Speaker Trevor Mallard announces on May 22 that a parliamentary staff member has been stood down, pending investigation into sexual assault. Photo /file
Let's talk about bullying. We know it happens. A lot. Almost everywhere you look. In homes. In schools. On the streets. Online. In Parliament.
Bullying is the misuse of power, physical, verbal, or psychological by one person with greater power toward a person or persons with lesser power, where thatsecond person is in a lessor position by virtue of inequity of physical strength, financial assests, or dependency and trust.
One of the first things I learned years ago in my attempt to help a woman who had temporarily escaped her physically abusive husband was the pervasive effects of that abuse. As a part of the physical imposition of his will, he had so controlled her physical reality that her cognitive ability, her capacity to make decisions, to apprehend reality, was impaired. Proper treatment would have required exhaustive time to bolster and rebuild her integrity. Alas, we didn't have that luxury of time and she went back to that darkness.
We've heard a great deal about bullying among everyday folks. 'White ribbons' and 'It's not OK' are important raisers of consciousness. What's needed is a look at the bullying among and by the people we endow with power greater than our own. Let's talk about parliamentarians and bullying for a change.
If evidence is needed that bullying knows no partisan limit we have the Francis report of allegations of bullying by Labour's Meka Whaitiri, National's Maggie Barrie and Independent Jami-Lee Ross. The real problem is the lack of transparency and accountability. Only parliamentarians have seen the report. And the report is not an 'investigation' and has no serious further consequence. Unless and until the report is made public or an investigation is launched, these alleged bullies can claim innocence.
If this sounds eerily like the Mueller Report and Donald Trump's claim of 'complete exoneration' from charges of obstruction of justice, so be it. Whaitiri said the claims were false. Maggie Barry told Newshub "No". She hadn't bullied anyone.
An essential element of bullying is the bully's failure to respect others' boundaries, and to act with impunity and disregard even of the law.
We need to consider acts of Speaker Trevor Mallard who, without benefit of a trial, decided on his own authority, that a staff member accused of "sexual assault" was guilty of rape. The man, who left his job in Parliament told the Herald he had been bullied out of the workplace by Mallard's comments, which he called "slanderous."
The ex-staffer has no recourse, as comments made in Parliament are immune from external consequence. Only the hapless citizen targeted endures consequences.

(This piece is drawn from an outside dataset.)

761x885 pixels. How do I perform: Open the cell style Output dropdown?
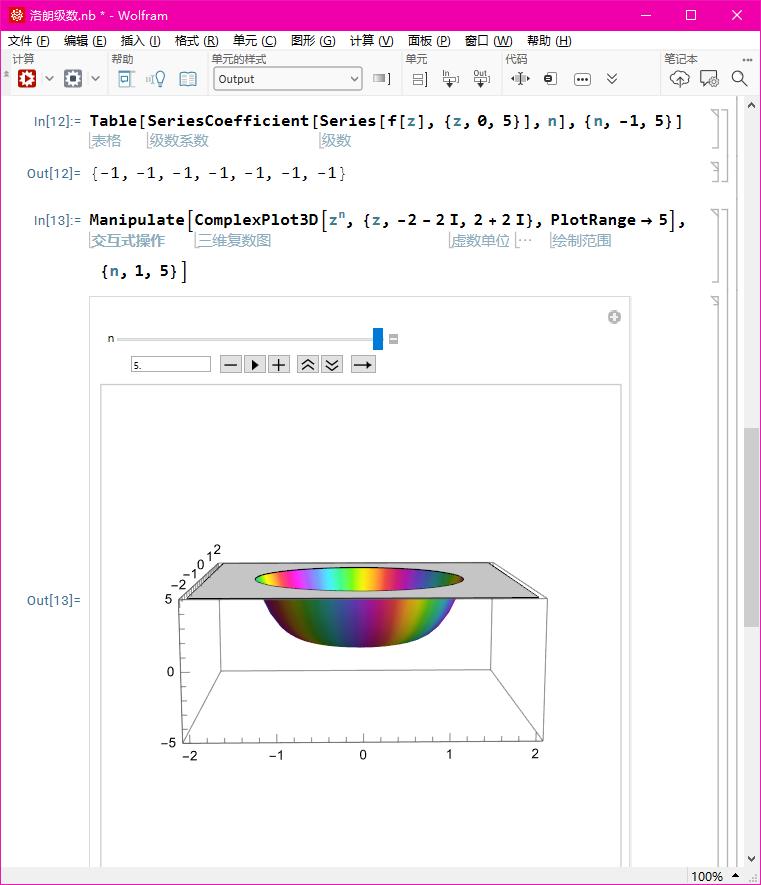288,79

Bullying as a method may affect all of us. Particularly in preventing us from having a clear and honest debate on the issue of choice in the way we die. We need the best unbiased information about the EOLC, to be informed for making our views heard through the referendum we're promised.
Instead, a small group of opponents of choice, described by the Waikato Times as under sway of the Catholic Church and led by Maggie Barry, have promulgated falsehoods about the effects of the EOLC on "vulnerable" people. Their fear mongering is contrary to the facts of the 10 years' experience in Oregon — the model for this bill — and in disregard of the judicial fact-finding of Judge Collins in Seales v Attorney General that vulnerable people are unlikely to be victimised and that there is no consensus in the medical community on the issue.
Had this opponent group declared its religious biases, that would at least have been honest and respectable. As it is, they've used their high office to browbeat and frighten into submission the people they opportunistically claim to be concerned about.
Small wonder the problem of bullying persists among us when those endowed with power we grant betray their trust, and now — as I wrote last week, (Chronicle, July 10) — would impose their will and even deny us a vote on the most important choice we can make.
Jay Kuten is an American-trained forensic psychiatrist who emigrated to New Zealand for the fly fishing. He spent 40 years comforting the afflicted and intends to spend the rest afflicting the comfortable.